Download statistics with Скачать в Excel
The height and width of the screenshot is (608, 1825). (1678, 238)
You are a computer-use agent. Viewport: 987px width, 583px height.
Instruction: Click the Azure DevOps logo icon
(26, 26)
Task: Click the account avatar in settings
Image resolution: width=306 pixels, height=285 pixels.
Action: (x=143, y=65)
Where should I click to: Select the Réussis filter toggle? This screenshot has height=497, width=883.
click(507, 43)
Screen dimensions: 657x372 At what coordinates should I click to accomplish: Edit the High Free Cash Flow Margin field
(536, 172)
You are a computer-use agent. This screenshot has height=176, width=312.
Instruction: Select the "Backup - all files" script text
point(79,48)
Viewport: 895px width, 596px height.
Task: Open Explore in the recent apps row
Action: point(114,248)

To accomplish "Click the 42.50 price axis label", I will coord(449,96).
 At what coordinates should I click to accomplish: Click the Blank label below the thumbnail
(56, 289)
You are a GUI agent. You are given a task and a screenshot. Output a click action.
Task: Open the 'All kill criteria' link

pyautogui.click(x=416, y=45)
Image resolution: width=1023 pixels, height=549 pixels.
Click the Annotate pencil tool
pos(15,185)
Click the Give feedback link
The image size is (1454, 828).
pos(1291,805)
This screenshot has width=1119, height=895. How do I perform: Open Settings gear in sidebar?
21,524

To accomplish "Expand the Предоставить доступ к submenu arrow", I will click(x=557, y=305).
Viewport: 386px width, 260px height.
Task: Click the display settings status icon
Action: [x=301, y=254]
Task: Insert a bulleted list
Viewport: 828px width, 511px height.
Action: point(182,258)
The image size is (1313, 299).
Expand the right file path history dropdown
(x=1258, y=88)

**PROBLEM TO SOLVE:** Pull out every line of the listing above that contains the string "Viewport".

**REPLY TO THE EXERCISE:**
You are a computer-use agent. Viewport: 987px width, 583px height.
Viewport: 895px width, 596px height.
Viewport: 386px width, 260px height.
Viewport: 828px width, 511px height.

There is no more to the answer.